District Council agrees to backdate effect of rate fee to when notice of ownership received

Local Government
Ombudsmen Act 1975
Related legislation:
Rating Powers Act 1988
Legislation display text:
Ombudsmen Act 1975; Rating Powers Act 1988
Local Authority
Sir Brian Elwood
Case number(s):
Issue date:

Rating—uniform annual general charges levied on adjoining properties—local authority not notified that adjoining properties were occupied by same ratepayer—application for a refund on the basis that only a single uniform annual general charge was payable—Rating Powers Act 1988, ss 21(1) and 23.

The complainants, a husband and wife, bought their first property in 1980 and both were registered as joint owner/occupier. They bought the adjoining property in 1982, and registered the wife only as the new owner/occupier. The complainants could give no explanation for their decision to register the second property in the wife’s name only. The two properties were occupied by them both and used as a single property.

However, the District Council was unaware that the properties were occupied by the same ratepayer, being registered in different names, and issued rates assessments for both properties, including a uniform annual general charge for each.

In 1998 the complainants were alerted to the fact that adjoining properties owned by the same ratepayer may be subject to only one uniform annual general charge. They wrote to the Council explaining the situation and seeking a refund of all the extra payments made. The Council amended its records to show both properties in joint ownership and waived one uniform annual general charge from 1 July 1997 (the start of the 1997/98 financial year), but declined to backdate the waiver further.

The investigation focused on the Council’s powers, derived from the provisions of the Rating Powers Act 1988, to make, levy and in certain circumstances, waive rates and charges. Section 19 stated that a territorial authority may levy a separate uniform annual general charge on every separately rateable property. However, section 23 provides that where two or more separately rateable properties are contiguous, occupied by the same ratepayer and used jointly as a single property, they shall be deemed to be one property for that purpose. In this case the properties were registered in different names, and the Council had not been advised that they were occupied by the same ratepayer.

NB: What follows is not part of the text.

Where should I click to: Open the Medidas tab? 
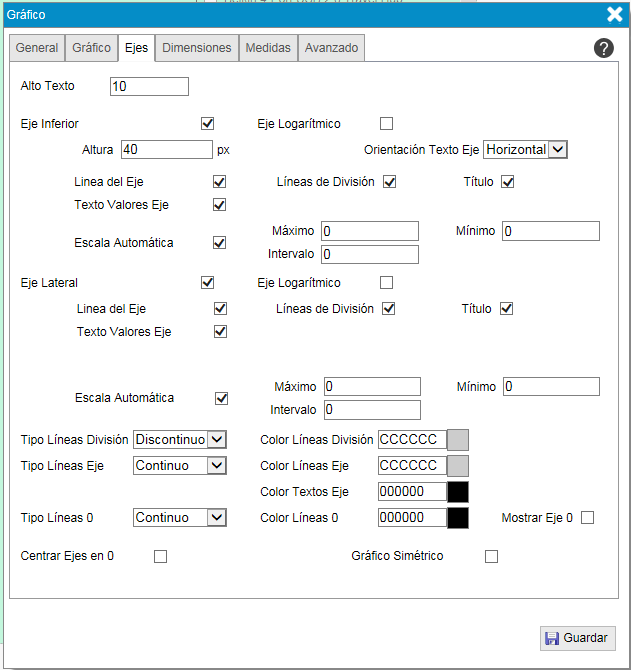click(268, 48)
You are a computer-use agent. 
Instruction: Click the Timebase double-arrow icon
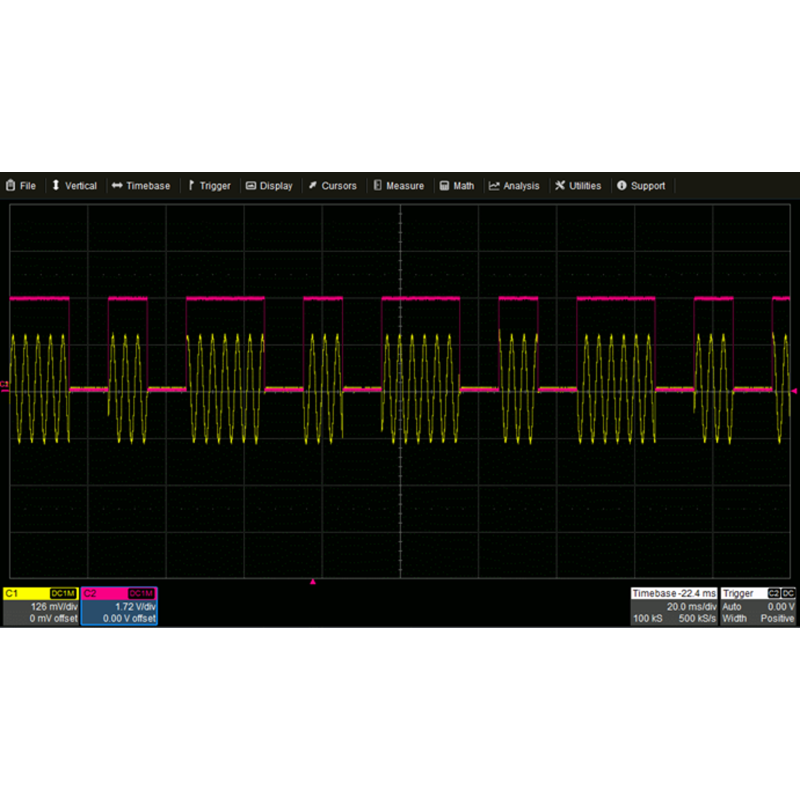tap(117, 186)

It therefore appeared that the rates’ assessments prior to 1997 were properly made in accordance with the facts available to the local authority at that time.

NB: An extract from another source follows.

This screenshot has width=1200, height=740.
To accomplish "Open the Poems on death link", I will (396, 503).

There were two bases on which the Council could consider providing the complainants with a remedy for the double payment of uniform annual general charges.

First, sections 116 and 118 of the Act allowed objections to the rates records and an amended assessment of rates where a ‘relevant error’ in the rates records was corrected.  Section 116 set out eight grounds for objections to the rates records.  The most relevant was (f):

 … that the rates on any rateable property are incorrectly computed.

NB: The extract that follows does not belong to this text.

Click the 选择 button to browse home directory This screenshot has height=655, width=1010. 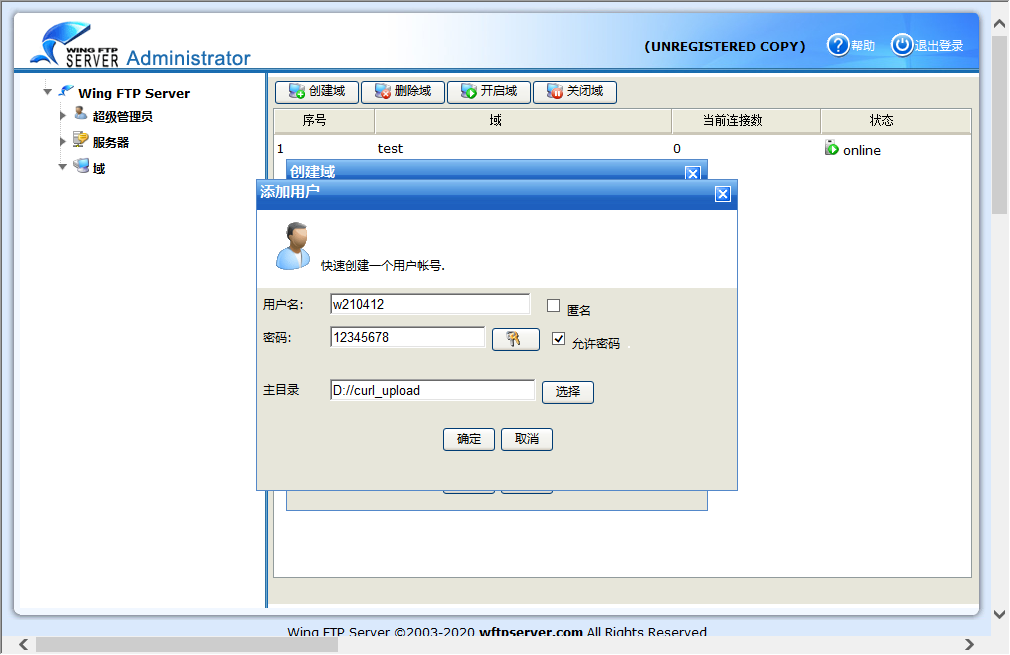(567, 392)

This provision could be narrowly interpreted to encompass only the arithmetic calculation performed on the data held, or more widely interpreted to draw into question the status of calculations made using incorrect data. The Council preferred the narrow interpretation, and as that also seems the more natural meaning it could not be said that the Council had acted unreasonably in deciding that these provisions did not authorise an amended assessment of rates.

The second basis for considering the complainants’ situation was section 21(1) of the Act which allowed any uniform annual general charge to be reduced or cancelled if the local authority considered it reasonable in the circumstances to do so. It was under the authority of this provision that one of the charges in question was waived effective from 1 July 1997.

In the circumstances it was concluded that the Council’s decision not to further backdate the waiver of the charge was reasonable. The Council was initially notified that the two properties were in different ownership. Having then been notified in 1998 that the occupiers were in fact the same, the Council was under no legal obligation to deem the two properties to be one for the purpose of making and levying a uniform annual general charge until the 1998/99 rating year, the financial year following the notification of the change of occupier. However, the Council decided to backdate the effect of the notice of change of ownership to the 1997/98 rating year but considered that further backdating of the waiver would be at a cost to other ratepayers, the Council having already committed the rate revenue received in earlier years. It was considered that the Council’s decision represented a fair compromise in all the circumstances.


The Council provided some general information about the rating system on the rates assessment form.  As it is impossible to outline all the provisions of the Act in the limited space available, a local authority can be expected to draw attention only to those matters which are the subject of the most common inquiries.  The Council could not be criticised for not referring to the provisions of the Rating Powers Act 1988 in greater detail.

This case note is published under the authority of the Ombudsmen Rules 1989. It sets out an Ombudsman’s view on the facts of a particular case. It should not be taken as establishing any legal precedent that would bind an Ombudsman in future.